With over 31,000 skills on the platform, are there use cases that you see more popular than others?
I have very little free time so I end up using Alexa for very transactional, pragmatic things like checking my bank account. I would love to be able to check into flights using Alexa. I find those use cases very interesting. Lifestyle – meditation, workouts, and sleep sounds. People like that. It’s been interesting to watch this because you’ll see these initial experiences, which will expand as people get more comfortable with the platform and we make those experiences more simple. We need to start displacing mobile as the device of choice for almost all of our activities in order for Alexa, or any voice platform, to be fully adopted. When I talk to people about building Skills, I start with the question, “Is it easier to build what you want on voice or mobile devices?” There are things that Alexa is capable of that I don’t do on Alexa because it’s much easier to get my phone out and order something. Multi-modal screens and great conversational design will help with this transition. Understanding how customers want to interact with the device, simplifying the experience, and driving that forward will be how we get customers to adopt broader Skills.

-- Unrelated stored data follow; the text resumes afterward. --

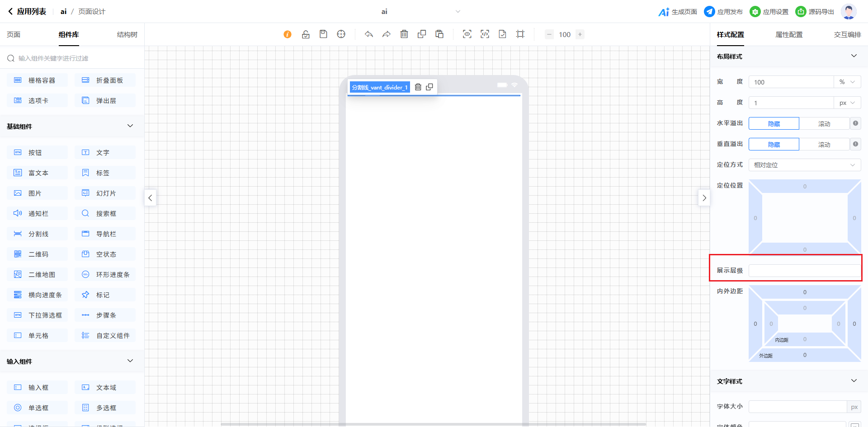The height and width of the screenshot is (427, 868).
Task: Collapse the 基础组件 section
Action: 130,126
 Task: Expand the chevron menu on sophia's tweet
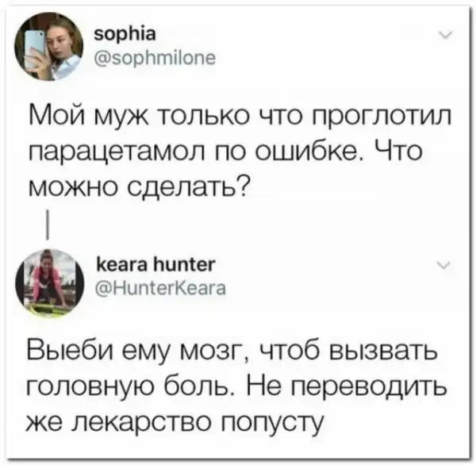[x=446, y=35]
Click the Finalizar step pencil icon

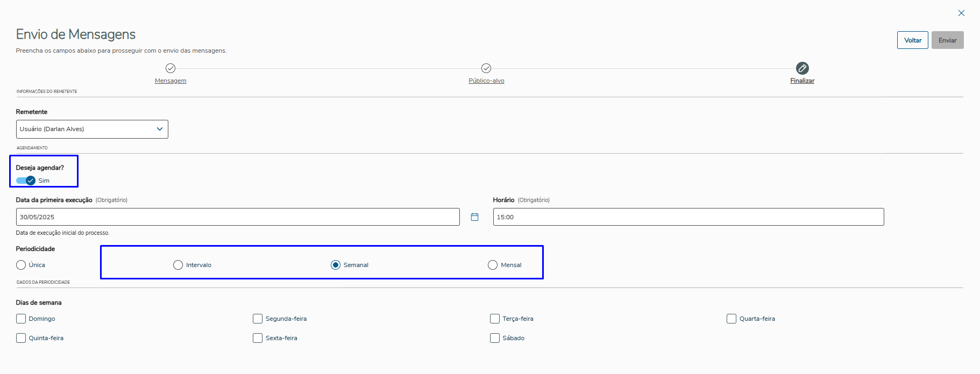(x=802, y=68)
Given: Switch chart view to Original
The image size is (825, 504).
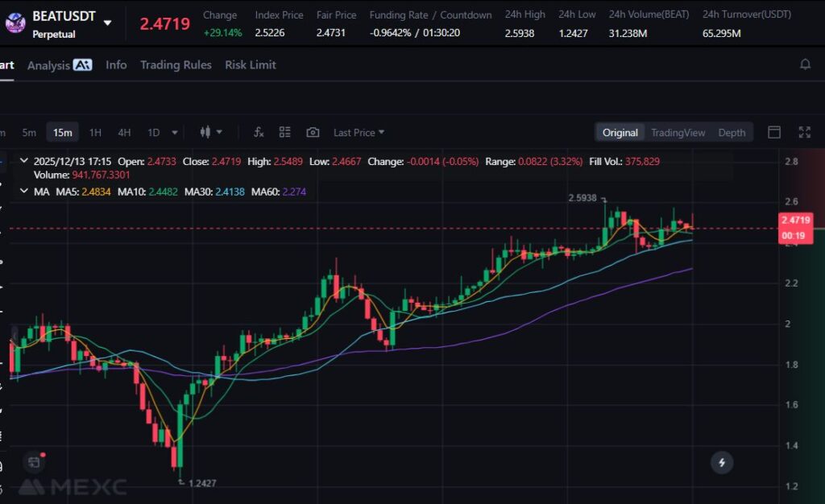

People previously used the term “mobile first”. Do you see a “voice first” world?
We’re seeing some voice-first experiences happening on the platform, but what’s missing is monetization. Monetization is going to be the next big hook that we’re going to figure out how to do right, which will drive a ton of “voice first” Skills. Voice is kind of an adjunct because there’s no ROI yet. There’s a thoughtful placement of voice within your consumer engagement strategy. When we talk to big brands, they’re managing a really cool project in their innovation department. Then, they bring it to their marketing team and marketing says, “Well, what do we do with this?” Brands need to think about Alexa as part of their all-up strategy. How does voice fit into your social, mobile, and online strategy to tie in consumer experience.
Are there any Skills that surprised you because they built something you hadn’t thought of for voice?
The Destiny Skill by Activision is a great example of doing something different with voice. It’s taking Alexa and putting her in an appropriate place in the game where she’s a companion. For most of the things regarding Alexa, is the primary experience where you’re engaging with her directly, or is she helping you along the experience? With the Destiny Skill, that team really thought about how to make a gaming experience better using voice.
Alexa has been available for a couple years, what are some of the learnings you’ve found about users interactions with the devices, or how developers are building for the device?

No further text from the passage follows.